The Bristol Hippodrome is a larger theatre (1981 seats) which hosts national touring productions, whilst other theatres include the Tobacco Factory (250 seats), The Brewery (90 seats), Bierkeller Theatre (400 seats), QEH (220 seats), the Redgrave Theatre (at Clifton College) (320 seats) and the Alma Tavern (50 seats). Arnolfini stage a regular programme of experimental, physical and live art theatre and the University of Bristol Drama Department has a regular programme of visiting companies and in-house work at the Wickham Theatre.[13] Other venues which have hosted theatre productions include Hope Chapel (Hotwells) (formerly the Hope Centre), the Hen and Chicken pub (Bedminster) and PACTS (Easton).

Other theatres

[edit]

Bristol's theatre scene includes a large variety of producing theatre companies, apart from the Bristol Old Vic, including Show of Strength Theatre Company, Shakespeare at the Tobacco Factory, acta community theatre, Myrtle Theatre, Cirque Bijou, Desperate Men, Theatre West and Travelling Light Theatre Company. Theatre Bristol is a partnership between Bristol City Council, Arts Council England and local theatre practitioners which aims to develop the theatre industry in Bristol.[14] There are also a number of organisations within the city which act to support theatre makers, for example Equity, the actors union, has a General Branch based in the city,[15] and Residence which provides office, social and rehearsal space for several Bristol based theatre and performance companies.[16]

The University of Bristol Drama Department offers undergraduate and post-graduate degrees in performance and screen studies.[17] The University of the West of England offers undergraduate and post-graduate drama and film programmes.[18] Circomedia is a training school for circus and physical theatre skills offering foundation degrees and BTEC courses.[19]
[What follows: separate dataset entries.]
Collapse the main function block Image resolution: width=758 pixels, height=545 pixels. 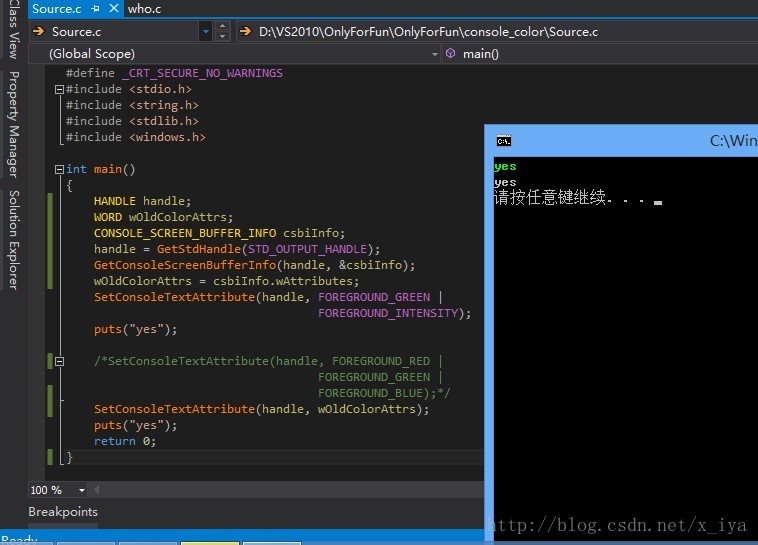click(x=59, y=169)
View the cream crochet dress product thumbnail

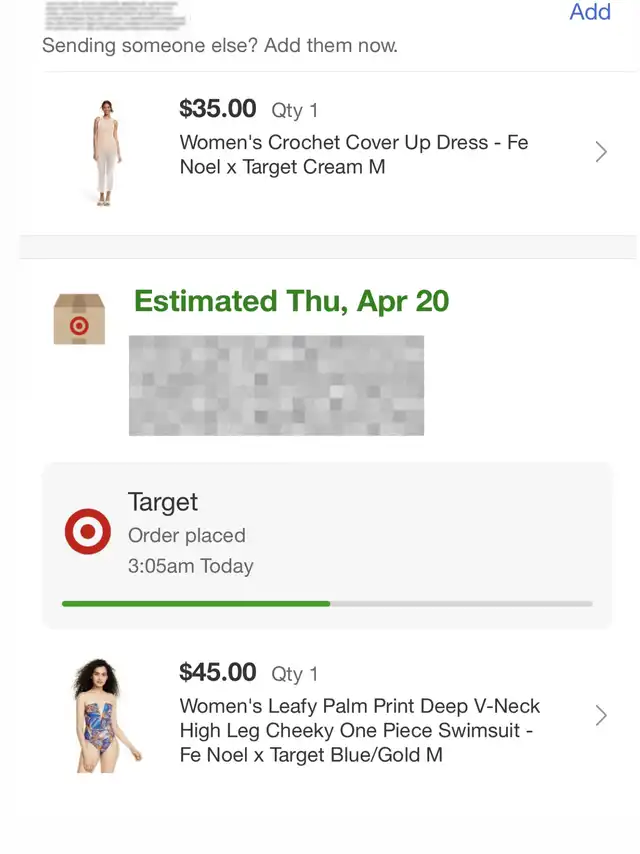tap(106, 153)
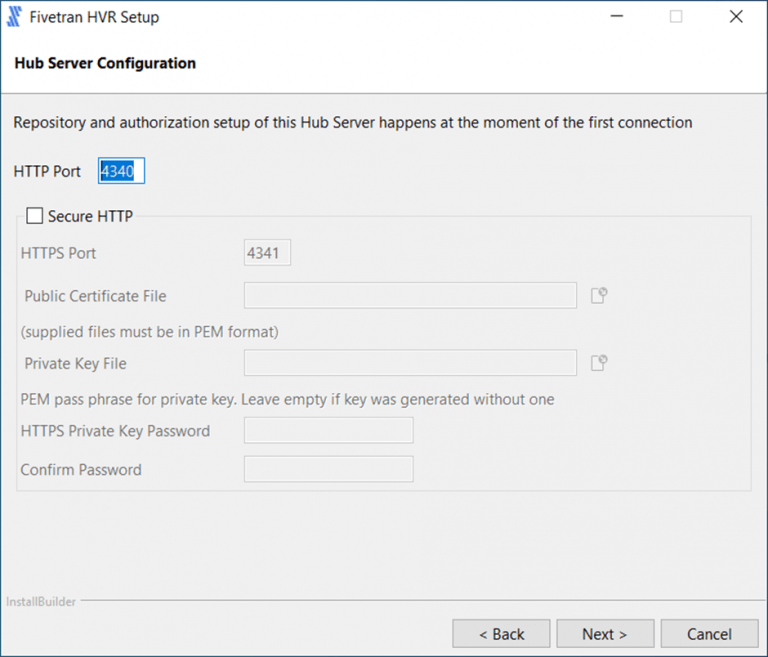Screen dimensions: 768x657
Task: Click the InstallBuilder text at bottom left
Action: pos(40,602)
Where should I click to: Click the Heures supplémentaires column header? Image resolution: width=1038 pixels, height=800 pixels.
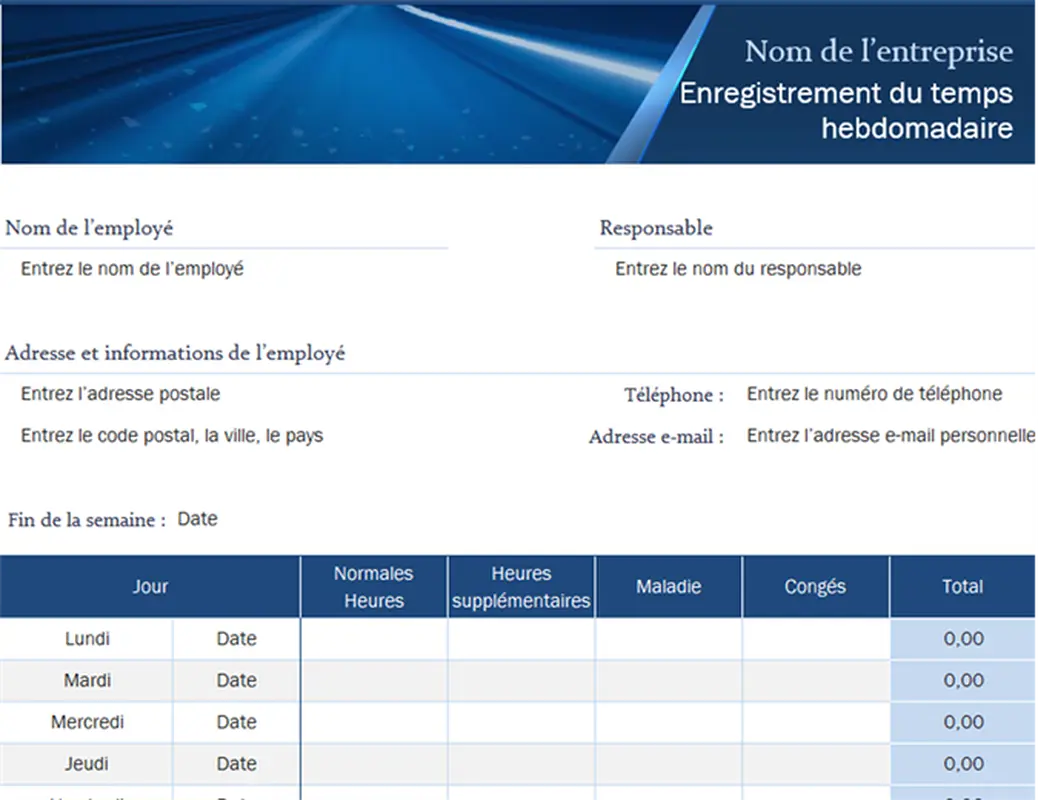tap(521, 586)
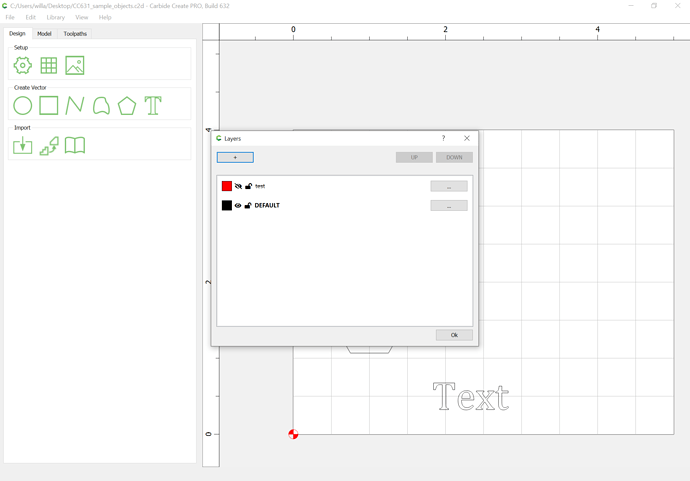Image resolution: width=690 pixels, height=481 pixels.
Task: Click the Import file icon
Action: (22, 146)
In addition there are around 25 active non-professional theatre companies in the Greater Bristol area listed in Bristol City Council's Leisure and Culture database.[20] Mayfest is an annual contemporary theatre festival that takes place for two weeks in May. It is best known for presenting contemporary theatre but also dance, site specific, experimental, interactive and participatory theatre as well as music events.[21]

Music

[edit]

The music scene is thriving and significant. In 2010, PRS for Music announced that Bristol is the 'most musical' city in the UK, based on the number of PRS members born in Bristol relative to its population.[22] From the late 1970s onwards it was home to a crop of cultish bands combining punk, funk, dub and political consciousness, including The Pop Group, close friends of The Cortinas, who led the city's punk scene from 1976. Bristol's premier fanzine from this time through until early 1978 was Loaded. It featured all of the Bristol bands as well as those who visited the city, some of whom were promoted by the magazine.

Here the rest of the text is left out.